A3: Tasks with long execution times like accessing storage or making network requests should be delegated to a background thread. For this purpose, one can use Kotlin coroutines or Threading in Java. To continue handling long-running tasks even when the user switches applications or restarts the device, WorkManager can be used. For specific cases like continually playing media, foreground services are a way to go. You can also ask about some success/fail stories from previous experience as this topic is quite rich.
Senior Android developer interview questions
Broadly experienced Senior developer should be able to convince you in their qualification by just telling about their previous experience. You don’t need strictly-formed questions on narrow topics. Talk about user stories and business requirements, for instance:
Q1: Our app needs a high level of security. What needs to be done?
Q2: Users are leaving bad reviews for our application, saying performance is poor even on middle-range devices.
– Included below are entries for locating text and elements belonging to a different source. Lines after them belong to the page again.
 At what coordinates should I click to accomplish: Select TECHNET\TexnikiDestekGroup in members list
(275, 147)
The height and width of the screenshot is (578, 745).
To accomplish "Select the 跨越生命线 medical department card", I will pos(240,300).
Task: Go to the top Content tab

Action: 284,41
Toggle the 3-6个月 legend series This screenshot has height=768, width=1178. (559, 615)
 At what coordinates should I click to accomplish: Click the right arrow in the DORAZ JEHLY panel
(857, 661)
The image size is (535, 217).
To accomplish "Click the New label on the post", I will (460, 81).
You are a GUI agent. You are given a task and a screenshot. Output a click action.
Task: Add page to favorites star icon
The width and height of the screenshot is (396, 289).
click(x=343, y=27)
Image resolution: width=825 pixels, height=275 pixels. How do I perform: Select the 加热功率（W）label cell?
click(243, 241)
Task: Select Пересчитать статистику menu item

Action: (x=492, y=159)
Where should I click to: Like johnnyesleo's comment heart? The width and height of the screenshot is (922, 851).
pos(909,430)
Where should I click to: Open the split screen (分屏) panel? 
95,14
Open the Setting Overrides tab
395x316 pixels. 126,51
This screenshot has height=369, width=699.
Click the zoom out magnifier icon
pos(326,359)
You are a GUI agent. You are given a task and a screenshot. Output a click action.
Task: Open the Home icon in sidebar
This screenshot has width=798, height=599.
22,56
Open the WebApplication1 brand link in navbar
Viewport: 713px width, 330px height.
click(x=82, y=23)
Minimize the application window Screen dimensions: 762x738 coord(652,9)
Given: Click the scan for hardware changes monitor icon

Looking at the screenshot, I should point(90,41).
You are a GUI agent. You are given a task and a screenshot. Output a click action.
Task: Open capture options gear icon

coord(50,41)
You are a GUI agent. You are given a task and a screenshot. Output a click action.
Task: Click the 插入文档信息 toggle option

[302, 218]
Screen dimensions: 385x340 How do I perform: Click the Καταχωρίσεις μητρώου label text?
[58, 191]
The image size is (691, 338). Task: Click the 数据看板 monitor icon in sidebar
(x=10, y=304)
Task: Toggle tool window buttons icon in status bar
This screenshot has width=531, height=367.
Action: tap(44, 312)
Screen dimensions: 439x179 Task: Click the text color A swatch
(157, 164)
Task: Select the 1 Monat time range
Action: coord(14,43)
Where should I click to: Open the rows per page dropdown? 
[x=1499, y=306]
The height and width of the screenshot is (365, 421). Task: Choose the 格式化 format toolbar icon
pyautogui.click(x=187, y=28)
What is the problem?
Q3: We often see OutOfMemoryError in our monitoring tools. What is it? What to do?
In interviews, it is also necessary to test the practical skills of the developer.
In our article Top 8 Best Coding Interview Platforms you can read more on what coding tasks are, why they are important, and where to find them.
How much does it cost to hire Android developers
Salaries and rates are often a matter of discussion and depend on many factors, among the most important are region and level of the developer.
Hourly rates of Android developers are listed below. The data is taken from Payscale, Glassdoor, Indeed, Salaryexplorer.
The cooperation model will determine where to find a developer. Read more in our article How and Where to Find Software Developers Who Meet Your Needs
Creating Android applications requires a deep understanding of programming and design. If creating a mobile app is part of your business development strategy, you need to determine how to hire an Android developer.
A variety of device types from different manufacturers, often outdated OS versions, Android platform fragmentation, and thousands of third-party open-source resources – many aspects may complicate your choice. They also can make it easier if you know what you are looking for.